Rights groups condemn controversial Obiang science award

Seven human rights organisations have condemned Tuesday’s award by UNESCO of a controversial science prize financed by Equatorial Guinea. The award ceremony went ahead despite allegations of corruption against the country’s leaders including President Teodoro Obiang Nguema Mbasogo, who sponsored the prize.

The UNESCO-Equatorial Guinea International Prize for Research in the Life Sciences was awarded to three scientists – Maged Al-Sherbiny of Egypt, Felix Dapare Dakora of South Africa and Rossana Arroyo of Mexico – for their research into vaccine development, food scarcity in Africa and parasitic diseases, respectively. They each received US$100,000.

The presentation took place at UNESCO headquarters in Paris on 17 July.

France, which, like Spain and the United States is investigating allegations of corruption against the Obiang family, was among the countries that boycotted the ceremony.

Earlier this month, French magistrates issued a warrant for the arrest of Obiang’s son, Teodorin, who is suspected of embezzling millions of dollars.

Last week’s ceremony was the culmination of four years of internal disagreement within UNESCO over the prize, which was proposed by Obiang and was originally to be named after him. It was intended to reward up to three scientists for their scientific achievements that would "improve the quality of human life".

It was established by UNESCO’s executive board in 2008, financed by Obiang with a US$3 million endowment over five years.

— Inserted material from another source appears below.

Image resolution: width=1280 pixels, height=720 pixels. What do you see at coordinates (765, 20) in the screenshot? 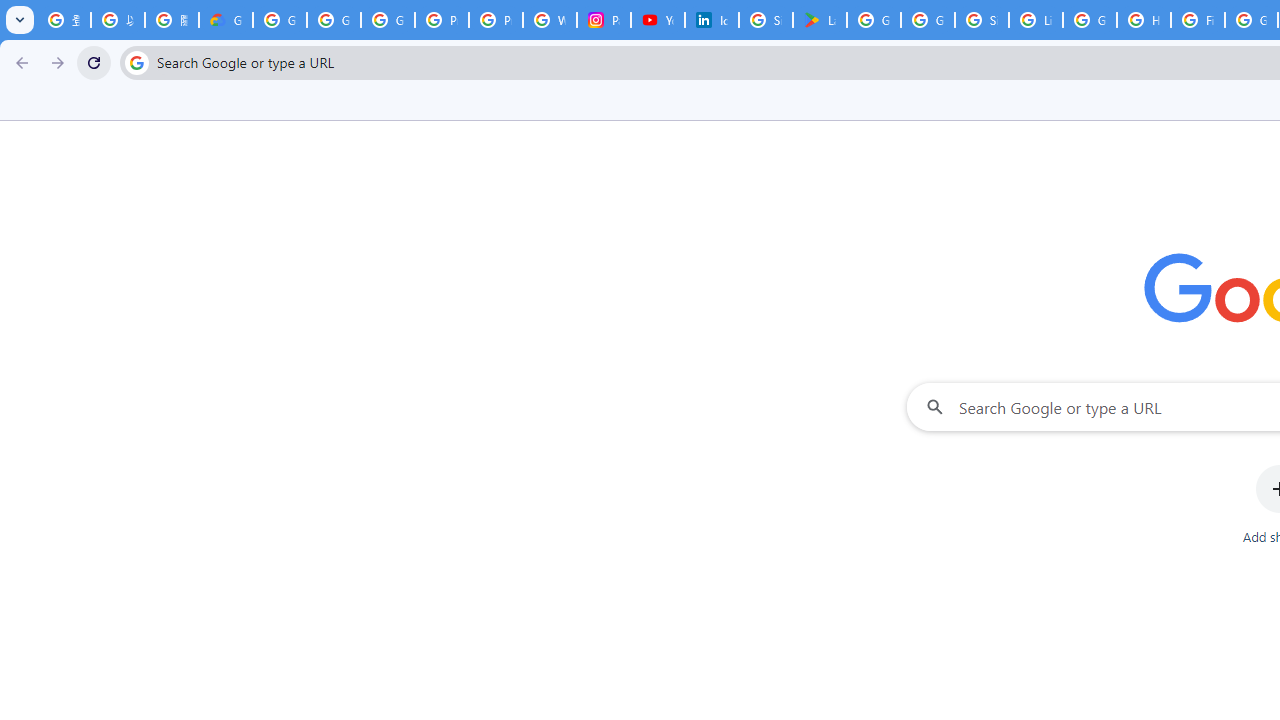
I see `'Sign in - Google Accounts'` at bounding box center [765, 20].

But attribution of the prize was postponed in 2010 following international protests over the connection with the Obiang regime.

Human rights organisations, academics, health workers and scientists wrote to UNESCO’s Director-general Irina Bokova, warning that the prize would irreparably harm the organisation’s reputation.

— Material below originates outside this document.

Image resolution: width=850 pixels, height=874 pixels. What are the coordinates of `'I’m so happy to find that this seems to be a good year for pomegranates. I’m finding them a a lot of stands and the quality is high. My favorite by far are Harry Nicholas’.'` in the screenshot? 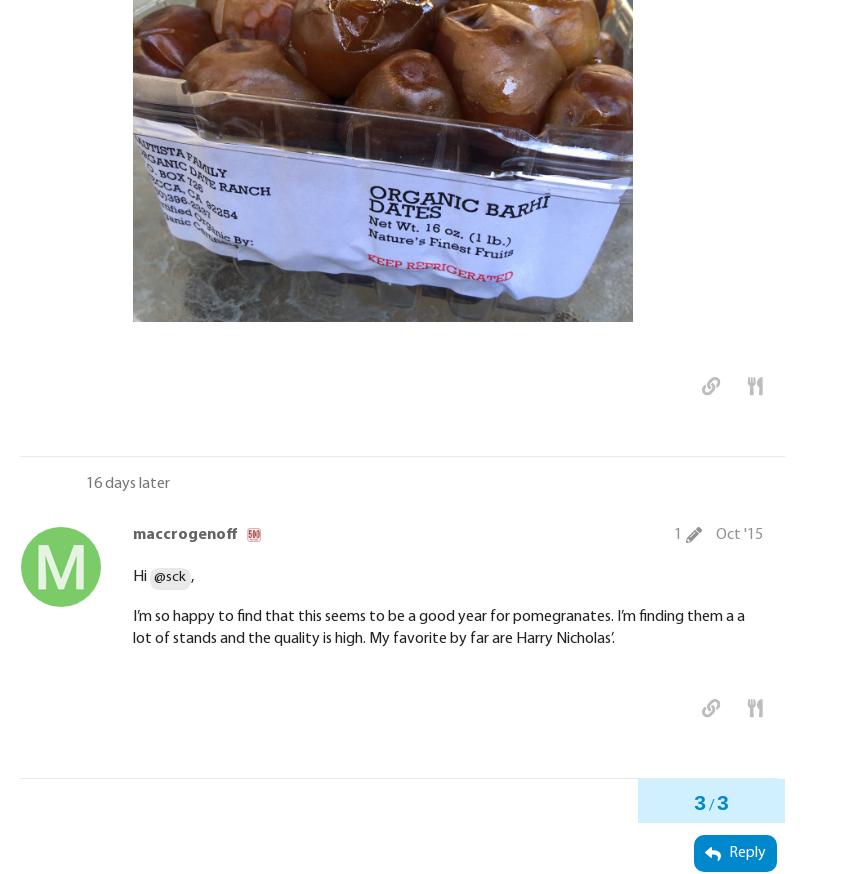 It's located at (438, 626).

They condemned Obiang, who seized power in the oil-rich former Spanish colony in 1979, as a tyrannical dictator who had squandered the country’s wealth on himself, his family and his cronies.

Bokova opposed the award, and asked the board to withdraw it. But following a majority vote in March 2012 by the board in its favour under the new name, she was legally advised that she was required to follow the board’s directive.

A joint statement last week by seven rights organisations,* including Human Rights Watch, criticised UNESCO’s decision as “disappointing and irresponsible”.

Tutu Alicante, director of EG Justice, another of the groups, said: “It is shameful and utterly irresponsible for UNESCO to award this prize, given the litany of serious legal and ethical problems surrounding it.

“Beyond letting itself be used to polish the sullied image of Obiang, UNESCO also risks ruining its own credibility.”

* The statement was issued by: Association SHERPA, Committee to Protect Journalists, Corruption Watch, EG Justice, Global Witness, Human Rights Watch and ONE.